İstanbul'u 451 bin 962 kişi ile Gaziantep, 435 bin 845 kişi ile Hatay takip ediyor.
Suriyelilerin yerli nüfusa oranla en yoğun olduğu şehir ise yüzde 74 ile Kilis. Kilis'te 143 bin Türk Vatandaşına karşılık 105 bin Suriyeli bulunuyor. Suriyeli yoğunluğunda Kilis'i yüzde 20.8 oran ile Hatay takip ediyor.
Türk nüfusa oranla Suriyelilerin oranı Şanlıurfa'da yüzde 20.1, Mersin'de yüzde 12.5, Adana'da yüzde 11.3, Mardin'de yüzde 10.5, Kahramanmaraş'ta yüzde 8, Bursa 'da yüzde 5.8, Kayseri'de yüzde 5.7, Konya'da yüzde 5.4, İzmir'de ise yüzde 3.4 seviyesinde.

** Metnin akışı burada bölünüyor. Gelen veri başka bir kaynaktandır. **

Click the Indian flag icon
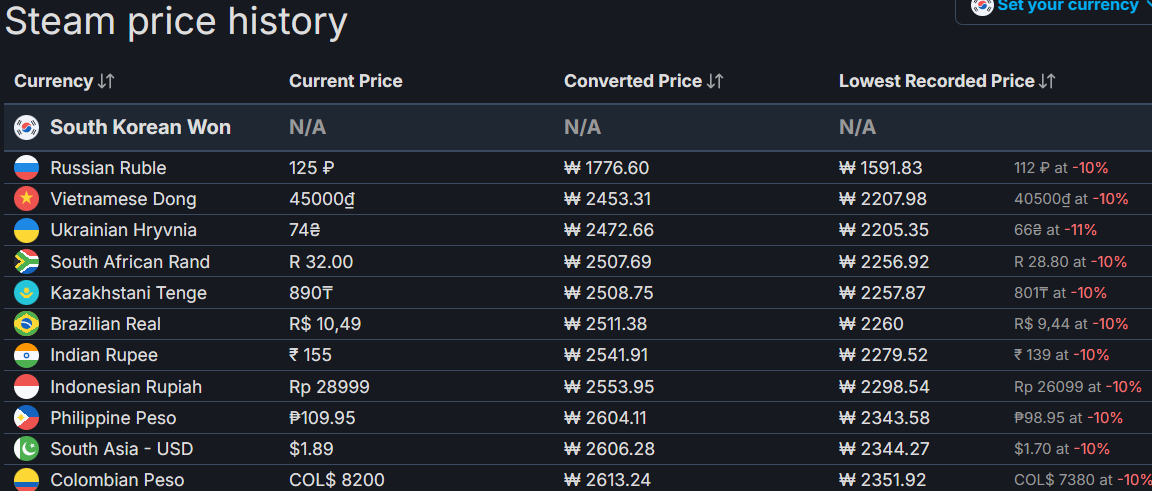Viewport: 1152px width, 491px height. [x=26, y=355]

Hükümet yetkililerinin zaman zaman yaptıkları açıklamalara göre Türkiye'nin sadece Suriyeli sığınmacılar için 10 yılda yaptığı harcama 40 milyar doları aşıyor.

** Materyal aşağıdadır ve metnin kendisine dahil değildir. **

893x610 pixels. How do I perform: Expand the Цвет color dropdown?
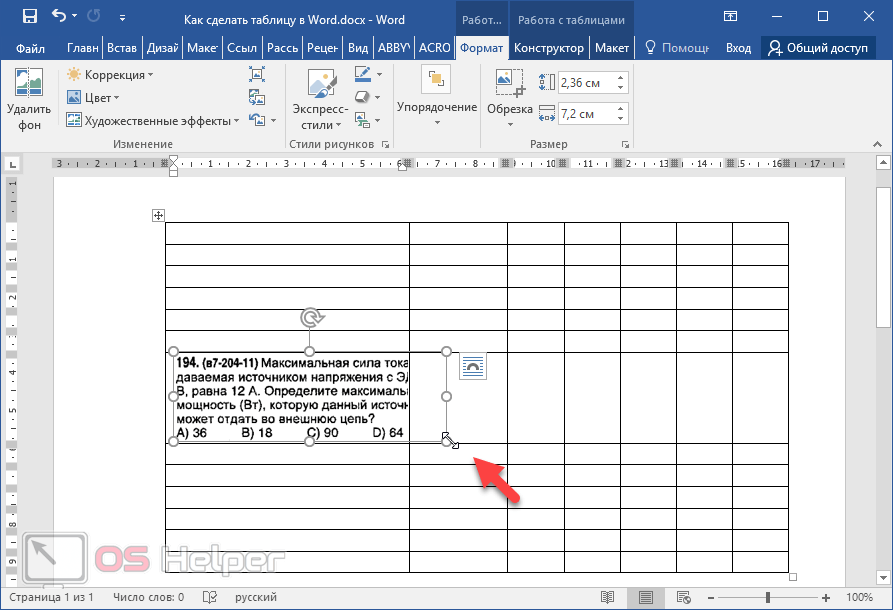[x=94, y=97]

Yukarıdaki verilerin de gösterdiği gibi Türkiye'de hükümet Suriyelilere yardım edeceğim diye Türkiye'yi mülteci ve sığınmacı deposu haline getirdiği ortadayken İçişleri Bakanı Süleyman Soylu, sığınmacılar konusunda çok iddialı açıklamalar yapıyor.
Dünyada Türkiye kadar kapsamlı ve sağlıklı işleyen bir göç yönetimi olduğu gösterilirse Sayın Bakan adını değiştirecekmiş.
Sayın Bakan kendine yeni isim olarak neyi düşünüyor bilmiyorum ancak, Türkiye'nin göç yönetimini irdelediğimizde birkaç isim değişikliğinin yeterli olabileceğini zannetmiyorum.
Ayrıca Sayın Bakan'a göre 'Türkiye'nin bu benzersiz göç yönetimini' uygulayan kişi Cumhurbaşkanı Erdoğan, onu tek anlayan kişi de Almanya Şanşölyesi Angela Merkel'miş.
Bizi bu konuda da
kıskanıyorlar mı yoksa?
Sayın İçişleri Bakanı'nın bu açıklamalarını okuyunca insan ister istemez, 'bizi bu konuda da kıskanıyorlar mı acaba?' diye sormadan edemiyor.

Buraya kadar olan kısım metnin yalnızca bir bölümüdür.